Walmart’s international expansion of its Sam’s Club chain is proving to be an essential part of the retailer’s strategy to counteract stagnant sales in the US. Sam’s Club was introduced in China as part of Walmart’s efforts to “reset” its struggling business in China. The expansion of Sam’s Club is also tapping into the rapid growth of the country’s growing auto market, which is transforming Chinese consumption habits. According to Greg Foran, head of Walmart China, approximately 90 percent of shoppers at Sam’s Club drive to the store versus 10 percent who drive to Walmart Supercenters.
Walmart currently operates approximately 400 stores in China, and although it plans to close around 15 to 30 stores over the next year, it also plans to open an additional 100 new stores. The retailer was ultimately focusing more on growth than on quality and the company has expressed publicly that this would be improved. Walmart currently operates around 10 Sam’s Clubs in the country but they expect to open two in the country every year.

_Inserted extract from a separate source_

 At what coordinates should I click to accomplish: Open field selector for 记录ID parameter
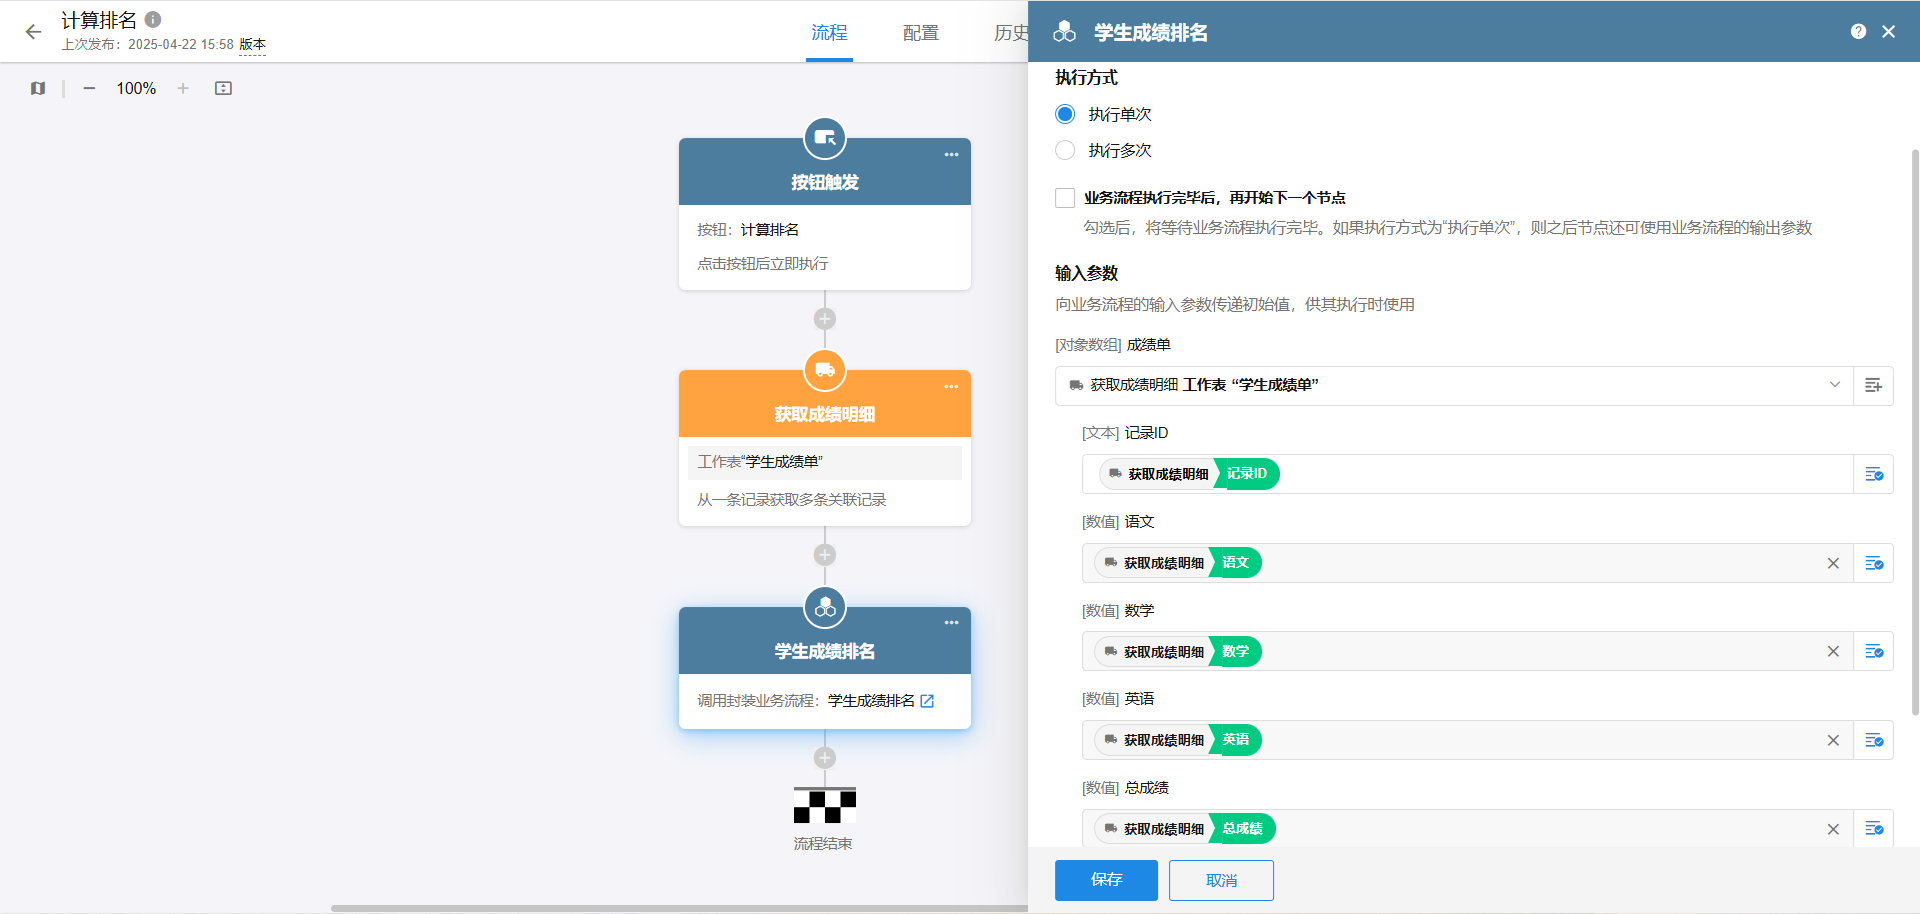point(1873,474)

Walmart is increasingly targeting their Sam’s Club warehouses to affluent shoppers, placing their stores on the outskirts of tier 1 and tier 2 cities where incomes and car penetration rates are highest. These locations are primarily provincial capitals and independently administered conurbations such as Beijing and Shanghai. Furthermore, the large parking lot outside of Sam’s Club in southern Beijing is just one sign that the customers it serves are increasingly mobile.